The liner notes for this album begin “I have always loved the clarinet.” Cohen doesn’t need to spell that out. His passion for the instrument is evident in each of the four sections of this uplifting clarion call of an album. “Variously Blue” is a jazzy trio of clarinet, piano, and violin, while “Yedid Nefesh” (with viola instead of violin) is more laid-back and windswept. The song cycle “Sea of Reeds” and the 14-minute “Grneta Variations” go the traditional duet route, with two clarinets and piano. Religious themes abound, but what’s driving this music is a deep faith in that flexible, unpredictable instrument.

 

Holy Cow: A Novel
David Duchovny ’89Grd
Farrar, Straus, and Giroux, $24

One night, Elsie Bovary, a wise-cracking young milk cow living the farm life in upstate New York, inadvertently sees the “Box God” broadcasting a program about meat production. “The Event,” she calls it, “or the Revelation, or the Day the Patty Hit the Fan.” Together with a pig named Shalom (a recent convert to Judaism) and Tom, a suave turkey, she sets off on a journey to India, where cows are sacred.

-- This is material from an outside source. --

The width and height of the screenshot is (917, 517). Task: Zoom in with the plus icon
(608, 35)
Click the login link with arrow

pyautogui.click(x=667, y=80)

With Duchovny channeling her, Elsie is a witty animal, and although the book is probably aimed at teens, older humans will be entertained too.

 

The Tyranny of the Meritocracy: Democratizing Higher Education in America
Lani Guinier ’74JD
Beacon Press, $24.95

“We need to change our understanding of merit,” writes Guinier, the first black woman to be named a tenured law professor at Harvard and the head of the Justice Department’s Civil Rights Division. In a hard-hitting critique of modern higher education, Guinier draws on her work as a lawyer and law teacher to suggest that the current “testocracy,” which rewards highly competitive individuals who work alone, be replaced with a “culture of collaboration” in which “everybody works together.”

 

The B-Side: The Death of Tin Pan Alley and the Rebirth of the Great American Song
Ben Yagoda ’75
Riverhead Books, $27.95

Between the 1920s and 1950s, the collection of sophisticated, superbly crafted, and innovative standard songs that would make up the so-called Great American Songbook emerged from the piano-pounding din of Manhattan’s Tin Pan Alley and the area around the Brill Building. Yagoda offers an equally well-crafted look at the songbook’s evolution and main players, from Cole Porter to Mitch Miller, and notes that while “the final page [has] been turned on one songbook,… another [is] just starting to be written.”

 

The Pizzicato Effect
Brendan Hughes ’04CDR
http://brendanhughes.com; $6.93 download from iTunes or Amazon

Hughes’s intellectual, lecture-style comedy may best be appreciated live, when you can marvel at his nimble mind. On disc, such routines can seem random—yet they are still bracingly smart and silly. There is more than one reference to Hughes’s time at the Yale School of Drama, including, in the title track: “My undoing as a stage director was the fact that directing is about the guidance you don’t provide.” Hughes throws in references to Mozart, Kant, Japanese calligraphy, and game theory, and has such a special interest in the Greek concept of omphalos that he’s written it into a theme song.